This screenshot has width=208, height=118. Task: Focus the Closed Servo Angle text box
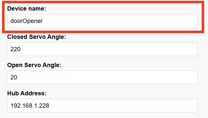pos(102,49)
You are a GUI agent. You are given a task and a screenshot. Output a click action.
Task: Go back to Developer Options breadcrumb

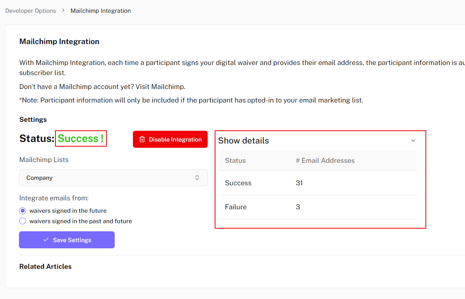(31, 11)
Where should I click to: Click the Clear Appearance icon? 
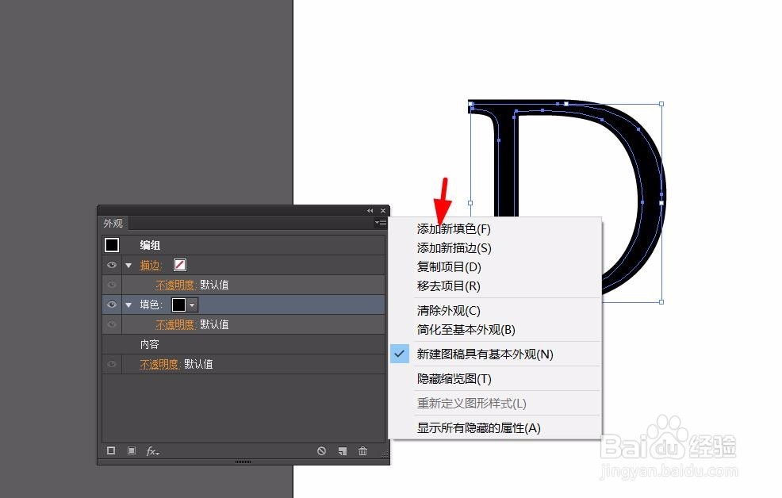321,450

• **Task brief**
Keep every word of the data as it is when you write it out, but drop the pictures.

• **Written reply**
This screenshot has width=208, height=118. Task: Focus the Closed Servo Angle text box
pos(102,49)
You are a GUI agent. You are given a task and a screenshot. Output a click action.
Task: Go back to Developer Options breadcrumb

(31, 11)
Where should I click to: Click the Clear Appearance icon? 
321,450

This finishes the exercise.